An introduction to the criminal justice system and the philosophy and practice of restorative justice. Readings by theorists, researchers and practitioners as well as victims and offenders. This course will be taught in jail to Tri-Co students and to incarcerated students. Students will be selected through a written application process and must attend an information session on Wednesday, April 6, from 6 to 7 p.m. in Stokes 102 prior to registration. Applications can be found at Students must register for the course as well as submit an application by April 15, 2011, to be considered for course entry.

325 Contemporary Art of the Arab World, Iran and Turkey

C. Solomon
The effects of globalization and other socio-political realities, 9/11, the war in Iraq, the Palestinian-Israeli conflict, and, most recently, the Arab Awakening, have caused the countries of the Middle East and North Africa to become the focus of world attention.
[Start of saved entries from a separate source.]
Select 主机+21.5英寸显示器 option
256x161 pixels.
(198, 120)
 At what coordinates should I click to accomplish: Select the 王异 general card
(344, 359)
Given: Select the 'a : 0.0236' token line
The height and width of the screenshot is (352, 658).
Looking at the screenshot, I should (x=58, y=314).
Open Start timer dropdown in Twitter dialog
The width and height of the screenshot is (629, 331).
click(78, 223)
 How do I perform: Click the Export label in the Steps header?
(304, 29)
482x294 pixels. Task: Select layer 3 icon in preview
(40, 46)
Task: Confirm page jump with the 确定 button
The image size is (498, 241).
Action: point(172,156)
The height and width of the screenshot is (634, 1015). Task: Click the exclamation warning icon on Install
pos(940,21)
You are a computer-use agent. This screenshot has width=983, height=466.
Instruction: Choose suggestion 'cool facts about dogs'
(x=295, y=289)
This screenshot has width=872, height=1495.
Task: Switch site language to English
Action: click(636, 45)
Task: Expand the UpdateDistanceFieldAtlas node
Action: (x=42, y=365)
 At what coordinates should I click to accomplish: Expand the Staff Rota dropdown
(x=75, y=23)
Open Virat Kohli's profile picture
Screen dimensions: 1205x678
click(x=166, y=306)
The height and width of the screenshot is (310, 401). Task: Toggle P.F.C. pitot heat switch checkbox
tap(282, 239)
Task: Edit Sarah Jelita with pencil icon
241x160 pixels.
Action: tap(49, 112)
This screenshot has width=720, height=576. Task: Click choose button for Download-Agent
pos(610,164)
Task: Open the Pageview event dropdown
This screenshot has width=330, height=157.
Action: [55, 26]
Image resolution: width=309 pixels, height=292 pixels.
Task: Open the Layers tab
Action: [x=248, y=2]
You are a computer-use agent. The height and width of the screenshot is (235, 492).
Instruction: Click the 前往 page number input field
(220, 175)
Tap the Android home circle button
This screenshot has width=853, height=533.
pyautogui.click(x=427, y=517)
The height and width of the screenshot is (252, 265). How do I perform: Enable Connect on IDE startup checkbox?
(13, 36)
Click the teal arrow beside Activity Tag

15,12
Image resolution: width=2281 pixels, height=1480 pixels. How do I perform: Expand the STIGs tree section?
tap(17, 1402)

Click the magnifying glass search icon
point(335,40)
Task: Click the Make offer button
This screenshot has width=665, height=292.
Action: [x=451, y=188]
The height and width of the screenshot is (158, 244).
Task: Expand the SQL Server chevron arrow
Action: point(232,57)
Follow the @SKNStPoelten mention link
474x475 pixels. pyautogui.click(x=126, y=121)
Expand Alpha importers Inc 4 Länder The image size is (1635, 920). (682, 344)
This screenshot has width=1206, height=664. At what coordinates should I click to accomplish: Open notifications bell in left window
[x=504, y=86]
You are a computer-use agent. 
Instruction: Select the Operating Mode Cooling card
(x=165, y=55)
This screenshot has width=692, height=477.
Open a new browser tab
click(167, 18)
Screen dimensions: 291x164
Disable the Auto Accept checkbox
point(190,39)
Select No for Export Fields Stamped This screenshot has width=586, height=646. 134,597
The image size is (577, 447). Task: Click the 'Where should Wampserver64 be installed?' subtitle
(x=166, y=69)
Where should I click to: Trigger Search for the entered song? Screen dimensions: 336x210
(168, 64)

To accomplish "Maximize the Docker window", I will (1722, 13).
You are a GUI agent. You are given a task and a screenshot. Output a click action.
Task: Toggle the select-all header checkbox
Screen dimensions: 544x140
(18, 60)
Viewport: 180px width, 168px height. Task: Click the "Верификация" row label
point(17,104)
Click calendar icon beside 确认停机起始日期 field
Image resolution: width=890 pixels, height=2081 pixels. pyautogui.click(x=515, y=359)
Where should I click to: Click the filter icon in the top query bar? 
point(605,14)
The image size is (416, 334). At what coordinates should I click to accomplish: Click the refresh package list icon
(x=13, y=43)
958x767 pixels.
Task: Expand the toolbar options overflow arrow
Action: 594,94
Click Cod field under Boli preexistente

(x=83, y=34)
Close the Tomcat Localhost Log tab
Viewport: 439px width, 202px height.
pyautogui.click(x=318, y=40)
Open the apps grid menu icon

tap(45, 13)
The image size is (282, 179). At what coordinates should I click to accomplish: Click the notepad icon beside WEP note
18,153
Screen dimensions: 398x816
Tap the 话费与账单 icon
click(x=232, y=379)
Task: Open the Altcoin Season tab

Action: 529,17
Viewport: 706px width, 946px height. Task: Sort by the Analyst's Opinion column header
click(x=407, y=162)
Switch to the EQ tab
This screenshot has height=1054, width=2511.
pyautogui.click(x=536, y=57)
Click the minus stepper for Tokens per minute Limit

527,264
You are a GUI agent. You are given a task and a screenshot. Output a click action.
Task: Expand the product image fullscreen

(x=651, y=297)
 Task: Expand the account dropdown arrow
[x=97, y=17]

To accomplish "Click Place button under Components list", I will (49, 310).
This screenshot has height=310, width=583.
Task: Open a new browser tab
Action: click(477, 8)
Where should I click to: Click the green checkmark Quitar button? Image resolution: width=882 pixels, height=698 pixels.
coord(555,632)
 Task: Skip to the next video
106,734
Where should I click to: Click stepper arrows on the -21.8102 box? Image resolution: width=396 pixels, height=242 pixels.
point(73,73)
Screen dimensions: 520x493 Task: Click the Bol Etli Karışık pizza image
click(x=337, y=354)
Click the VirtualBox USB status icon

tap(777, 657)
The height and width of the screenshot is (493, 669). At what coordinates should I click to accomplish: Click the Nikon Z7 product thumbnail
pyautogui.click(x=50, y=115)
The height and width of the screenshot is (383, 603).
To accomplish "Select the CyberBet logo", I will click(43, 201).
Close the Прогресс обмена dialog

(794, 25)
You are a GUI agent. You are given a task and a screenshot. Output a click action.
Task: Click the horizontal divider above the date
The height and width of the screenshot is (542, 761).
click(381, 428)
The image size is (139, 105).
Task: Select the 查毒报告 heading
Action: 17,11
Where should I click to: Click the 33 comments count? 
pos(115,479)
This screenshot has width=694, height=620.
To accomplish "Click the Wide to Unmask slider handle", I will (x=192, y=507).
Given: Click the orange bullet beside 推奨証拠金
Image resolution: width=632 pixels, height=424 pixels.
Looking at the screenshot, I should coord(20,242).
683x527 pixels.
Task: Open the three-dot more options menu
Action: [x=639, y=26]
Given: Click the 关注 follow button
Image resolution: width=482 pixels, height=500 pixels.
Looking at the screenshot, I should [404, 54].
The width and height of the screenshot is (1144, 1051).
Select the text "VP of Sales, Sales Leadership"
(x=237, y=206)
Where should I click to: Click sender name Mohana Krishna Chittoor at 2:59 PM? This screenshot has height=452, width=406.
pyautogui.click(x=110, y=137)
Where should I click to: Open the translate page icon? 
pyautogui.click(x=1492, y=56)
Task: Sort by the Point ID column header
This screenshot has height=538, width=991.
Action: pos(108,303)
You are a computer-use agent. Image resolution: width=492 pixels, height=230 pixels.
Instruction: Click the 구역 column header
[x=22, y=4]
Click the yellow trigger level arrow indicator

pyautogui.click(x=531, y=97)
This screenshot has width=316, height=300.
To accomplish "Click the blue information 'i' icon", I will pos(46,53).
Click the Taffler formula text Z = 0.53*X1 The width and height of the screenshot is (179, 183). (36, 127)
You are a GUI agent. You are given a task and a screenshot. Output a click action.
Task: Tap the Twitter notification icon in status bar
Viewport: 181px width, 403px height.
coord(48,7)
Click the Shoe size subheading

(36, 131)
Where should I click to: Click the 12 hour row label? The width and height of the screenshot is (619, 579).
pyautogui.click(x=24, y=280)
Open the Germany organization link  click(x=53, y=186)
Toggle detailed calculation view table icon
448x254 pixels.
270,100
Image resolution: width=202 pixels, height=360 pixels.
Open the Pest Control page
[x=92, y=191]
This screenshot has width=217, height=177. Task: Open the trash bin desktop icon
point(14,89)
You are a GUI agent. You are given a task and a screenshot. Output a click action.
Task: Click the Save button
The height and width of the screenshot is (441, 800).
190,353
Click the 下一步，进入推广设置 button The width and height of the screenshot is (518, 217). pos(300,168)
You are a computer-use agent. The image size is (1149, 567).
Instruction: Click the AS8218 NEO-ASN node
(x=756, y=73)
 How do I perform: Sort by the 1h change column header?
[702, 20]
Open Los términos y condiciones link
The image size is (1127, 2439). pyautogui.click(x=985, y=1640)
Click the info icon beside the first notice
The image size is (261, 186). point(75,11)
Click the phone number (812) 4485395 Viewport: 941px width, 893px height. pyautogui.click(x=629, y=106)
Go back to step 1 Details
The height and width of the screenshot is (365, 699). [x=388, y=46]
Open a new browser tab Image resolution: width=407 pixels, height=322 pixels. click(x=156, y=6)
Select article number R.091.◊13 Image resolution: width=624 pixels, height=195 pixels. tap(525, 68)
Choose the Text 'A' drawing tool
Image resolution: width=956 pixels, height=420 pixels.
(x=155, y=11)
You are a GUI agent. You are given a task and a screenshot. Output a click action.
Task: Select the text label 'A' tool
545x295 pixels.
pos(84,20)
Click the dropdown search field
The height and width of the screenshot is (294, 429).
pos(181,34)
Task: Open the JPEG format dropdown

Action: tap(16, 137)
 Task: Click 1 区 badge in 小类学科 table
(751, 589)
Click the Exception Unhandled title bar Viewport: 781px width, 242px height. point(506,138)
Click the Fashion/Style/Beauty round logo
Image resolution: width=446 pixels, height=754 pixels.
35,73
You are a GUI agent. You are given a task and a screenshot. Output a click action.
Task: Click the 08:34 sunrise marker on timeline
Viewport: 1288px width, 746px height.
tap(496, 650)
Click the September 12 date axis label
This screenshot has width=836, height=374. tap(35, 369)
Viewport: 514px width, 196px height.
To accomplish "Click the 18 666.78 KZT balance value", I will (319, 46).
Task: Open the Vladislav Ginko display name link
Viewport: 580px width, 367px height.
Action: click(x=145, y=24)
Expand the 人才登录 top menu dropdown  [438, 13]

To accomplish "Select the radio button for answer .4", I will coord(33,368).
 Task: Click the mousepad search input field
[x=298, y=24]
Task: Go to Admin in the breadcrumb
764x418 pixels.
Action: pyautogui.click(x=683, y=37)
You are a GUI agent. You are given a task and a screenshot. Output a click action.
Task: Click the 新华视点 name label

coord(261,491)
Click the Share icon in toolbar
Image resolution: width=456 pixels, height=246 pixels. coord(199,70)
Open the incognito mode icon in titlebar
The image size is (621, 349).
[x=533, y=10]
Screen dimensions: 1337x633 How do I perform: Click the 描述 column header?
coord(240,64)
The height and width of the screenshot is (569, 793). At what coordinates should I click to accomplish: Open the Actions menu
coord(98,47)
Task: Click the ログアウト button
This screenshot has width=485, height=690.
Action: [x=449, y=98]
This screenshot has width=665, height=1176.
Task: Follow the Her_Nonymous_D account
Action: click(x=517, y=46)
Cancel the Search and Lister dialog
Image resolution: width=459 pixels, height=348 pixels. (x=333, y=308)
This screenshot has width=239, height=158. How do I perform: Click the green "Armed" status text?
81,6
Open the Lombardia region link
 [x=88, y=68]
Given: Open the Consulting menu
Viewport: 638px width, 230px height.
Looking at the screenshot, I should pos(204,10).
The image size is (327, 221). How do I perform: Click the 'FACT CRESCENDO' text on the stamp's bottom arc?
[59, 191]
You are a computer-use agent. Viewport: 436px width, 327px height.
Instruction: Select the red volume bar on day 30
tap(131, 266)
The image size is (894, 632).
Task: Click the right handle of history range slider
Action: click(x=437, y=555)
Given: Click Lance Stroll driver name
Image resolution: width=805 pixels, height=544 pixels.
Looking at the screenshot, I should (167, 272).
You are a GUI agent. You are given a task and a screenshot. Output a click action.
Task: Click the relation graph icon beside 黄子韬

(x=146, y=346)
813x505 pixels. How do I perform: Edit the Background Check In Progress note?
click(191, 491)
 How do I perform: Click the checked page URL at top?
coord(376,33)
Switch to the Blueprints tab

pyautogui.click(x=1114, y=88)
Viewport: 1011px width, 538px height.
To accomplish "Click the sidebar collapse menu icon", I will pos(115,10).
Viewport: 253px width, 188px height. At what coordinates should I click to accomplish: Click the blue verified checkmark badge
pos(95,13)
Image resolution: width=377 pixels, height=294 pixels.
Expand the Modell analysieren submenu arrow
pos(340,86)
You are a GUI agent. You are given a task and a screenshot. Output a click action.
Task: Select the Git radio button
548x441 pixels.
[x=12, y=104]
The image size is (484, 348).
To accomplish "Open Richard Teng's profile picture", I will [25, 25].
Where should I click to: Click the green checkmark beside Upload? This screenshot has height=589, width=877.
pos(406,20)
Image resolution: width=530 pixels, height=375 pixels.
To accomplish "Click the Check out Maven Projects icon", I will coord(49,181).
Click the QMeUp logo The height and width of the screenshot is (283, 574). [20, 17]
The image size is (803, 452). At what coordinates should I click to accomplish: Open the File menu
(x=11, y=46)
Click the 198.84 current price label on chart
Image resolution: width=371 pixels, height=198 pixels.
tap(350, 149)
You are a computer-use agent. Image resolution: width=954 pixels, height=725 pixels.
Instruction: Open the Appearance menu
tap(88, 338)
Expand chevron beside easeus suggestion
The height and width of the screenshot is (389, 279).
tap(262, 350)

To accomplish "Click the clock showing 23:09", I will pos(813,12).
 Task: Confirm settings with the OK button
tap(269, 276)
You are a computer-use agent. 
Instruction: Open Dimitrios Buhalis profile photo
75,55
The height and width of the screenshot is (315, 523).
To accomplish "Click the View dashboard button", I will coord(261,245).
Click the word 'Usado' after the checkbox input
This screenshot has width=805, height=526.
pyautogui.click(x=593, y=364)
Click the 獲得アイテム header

The art of this region and its diaspora, reflecting diverse cultures and histories, has emerged as a new force in the global arena. This course will consider aspects of contemporary art, architecture, and visual culture of North Africa and the Middle East and the other two principal non-Arab Muslim states in the region, Iran and Turkey. Interdisciplinary in scope, the course will examine major issues and themes—Islamic versus Arab art; tradition versus modernity; Orientalism; conflict and war; word and image; identity politics; the veil. Established artists, such as Mona Hatoum and Shirin Neshat, will be considered as well as emerging artists working in a wide variety of media from painting and sculpture to photography, video, and installation. Graffiti art, the graphic novel, and the comic will also be considered. Prerequisite – 200 level course

480 Independent Study SO


494 Senior Conference in Science and Society NA (Cross-listed in Gender and Sexuality Studies)

A conference course for students writing their final paper for the Science and Society program. Each student will produce a paper which expands significantly on what they have learned through their own fieldwork, research or advanced course work in this program. Students will meet individually with the instructor to discuss their written work. Prerequisite: Completion or concurrent fulfillment of requirements for the Science and Society Program or consent. Offered occasionally.